Description
This issue is inspired by an email from @wiktork. From the email:
I’m [working] on dotnet-monitor. The tool uses Asp.net Core to host a web server that acts as a control plane for diagnostic tooling. We are currently working on the security work for this tool, in particular supporting https.
I have a scenario where I want to do the following:
Notice one is https, and the other is http.
Note the two endpoints serve different information (sensitive data over https, non-sensitive data over http).
If there is no default certificate (one generated by dotnet dev-certs) or one specified via Kestrel:Certificates:Default, I would like to successfully bind and listen on the http endpoint, but gracefully fail on the https endpoint.
My initial take on this was to use ConfigureKestrel:
//Simplified code ConfigureKestrel((context, options) => { try { //If https options.ListenLocalhost(url.Port, listenOptions => listenOptions.UseHttps() ) } catch (InvalidOperationException e) { //This binding failure is typically due to missing default certificate console.Error.WriteLine($"Unable to bind to {url}. Dotnet-monitor functionality will be limited."); console.Error.WriteLine(e.Message); }This allows me to selectively UseHttps on an endpoint, but this doesn’t work because the default certificate has not been loaded yet. From my understanding of the code, that happens post configuration:
- All configuration occurs (my UseHttps code always throws, indicating there is no default certificate)
- KestrelConfigurationLoader.Load will actually load the default certificate into CertificateManager
- Binding/Running server
At this point I could pass along the certificate myself if it’s present to UseHttps, but I don’t really want to replicate all the default certificate logic from asp.net core. Do you guys have any suggestions on how to accomplish this?
The workaround I provided in the email thread was as follows:
It's too bad that UseHttps() doesn't automatically use the default certificate from config. UseHttps() will use the installed development certificate if there's one available. I would love to fix it, but this is the unfortunate side-effect of being able change the config section Kestrel reads from in the ConfigureKestrel callback. Fortunately, since you can load the configuration early yourself inside the ConfigureKestrel callback, the fix should be a one-liner. If you add
options.Configure(context.Configuration.GetSection("Kestrel")).Load();before
options.ListenLocalhost(url.Port, listenOptions => listenOptions.UseHttps());does that fix your issue?

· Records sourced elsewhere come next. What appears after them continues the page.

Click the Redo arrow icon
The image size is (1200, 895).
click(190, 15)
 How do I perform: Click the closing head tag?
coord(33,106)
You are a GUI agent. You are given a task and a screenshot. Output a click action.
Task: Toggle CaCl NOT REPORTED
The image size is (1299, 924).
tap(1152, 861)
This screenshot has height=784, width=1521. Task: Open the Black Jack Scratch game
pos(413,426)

While I expect this workaround of manually loading config at the start of the ConfigureKestrel callback works, it's not at all obvious that this should be necessary and is an overall bad experience.

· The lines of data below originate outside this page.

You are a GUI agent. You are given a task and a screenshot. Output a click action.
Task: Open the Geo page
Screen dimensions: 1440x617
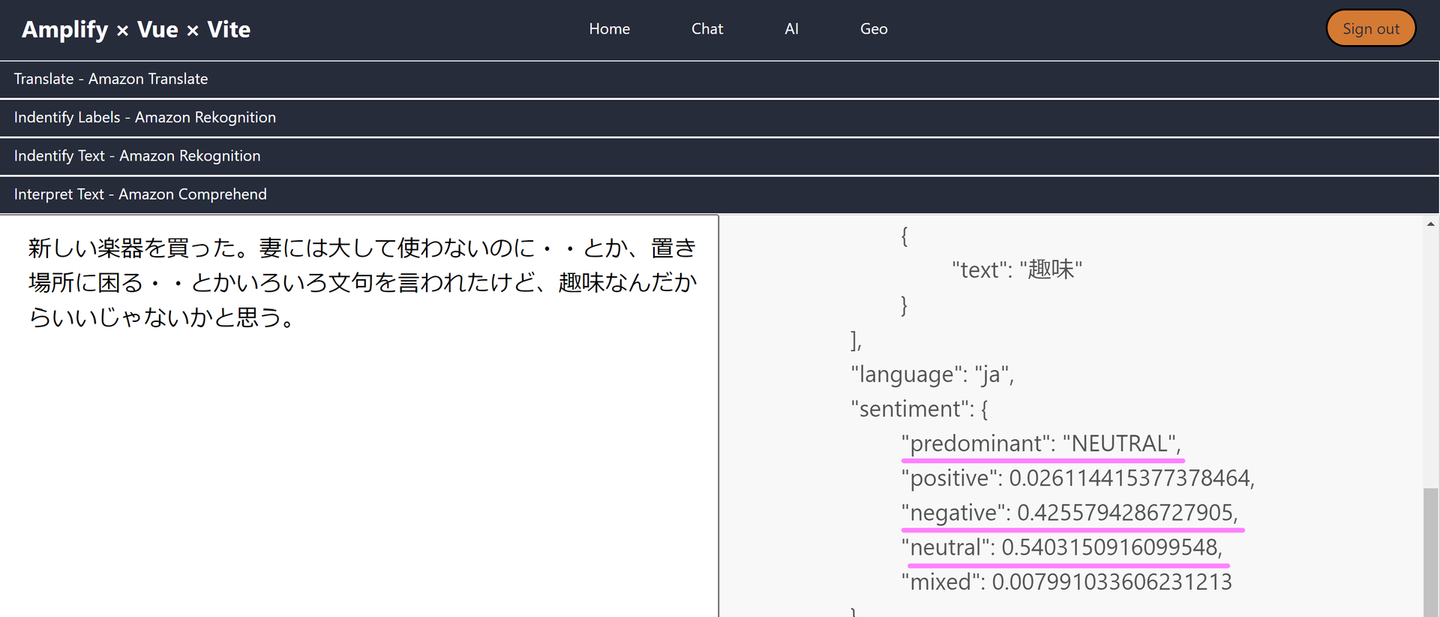pos(873,29)
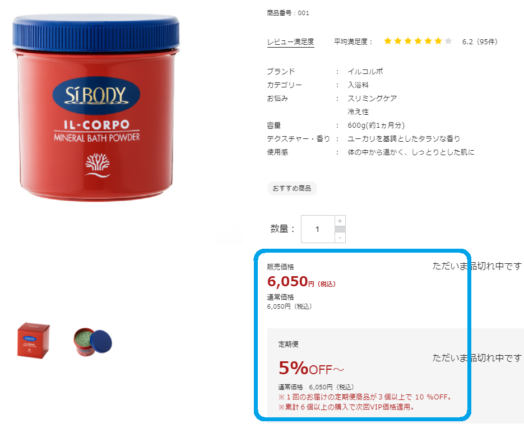The image size is (524, 428).
Task: Click the sold-out notice in the 定期便 section
Action: pos(477,358)
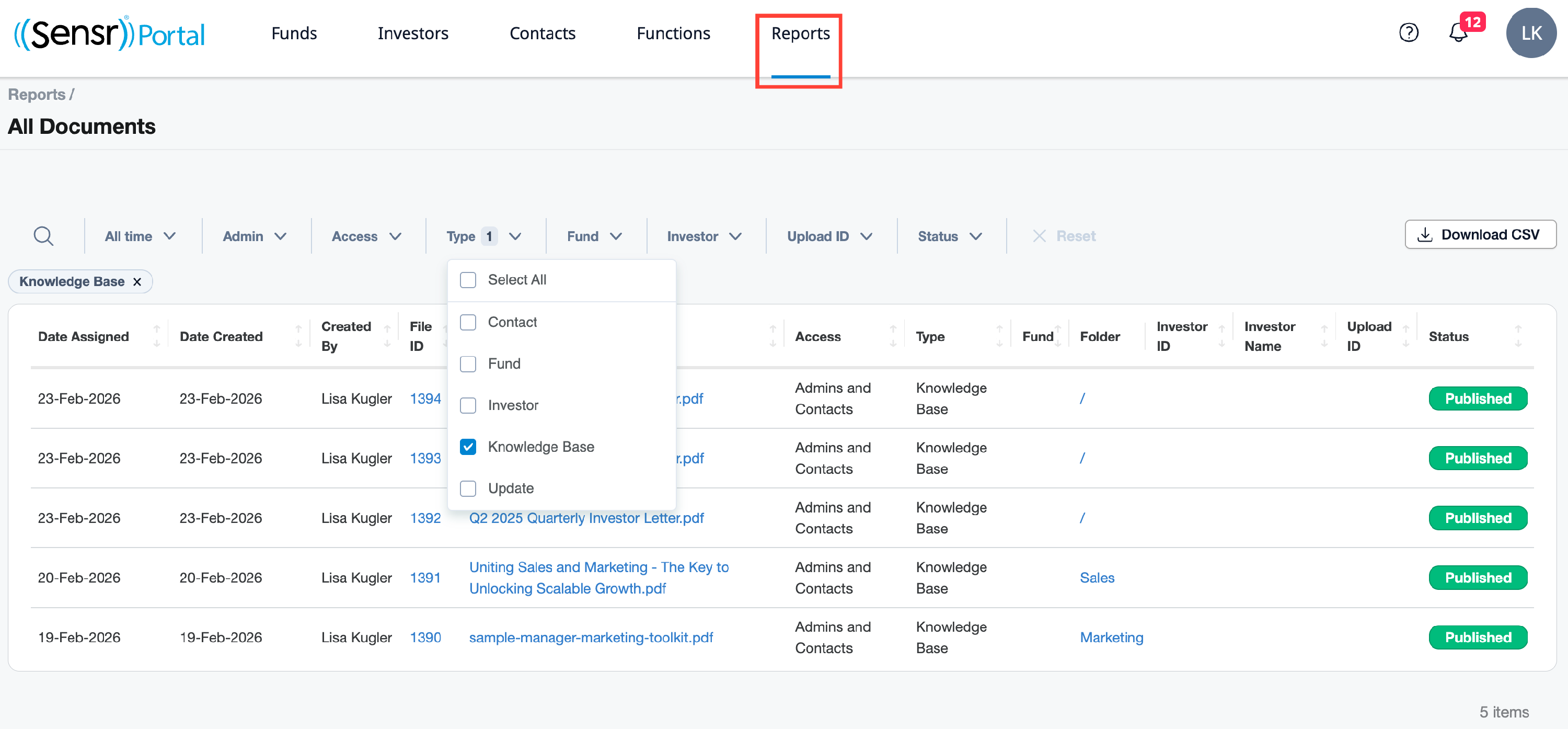Sort the Status column arrows
Viewport: 1568px width, 729px height.
(x=1517, y=336)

If we instead preload default Kestrel config before running configureKestrel's callback should allow the KestrelServerOptions.Listen() and ListenOptions.UseHttps() methods to pick up "Default"/"Development" certificates and "EndpointDefaults" from config. Since ConfigureWebDefaults is responsible for binding the KestrelConfigurationLoader the the "Kestrel" subsection of config here, this is also where we should do the preloading.
This is a behavioral breaking change, but maybe we can make this less risky by loading just the defaults, and not the endpoints before ConfigureKestrel's callback is run.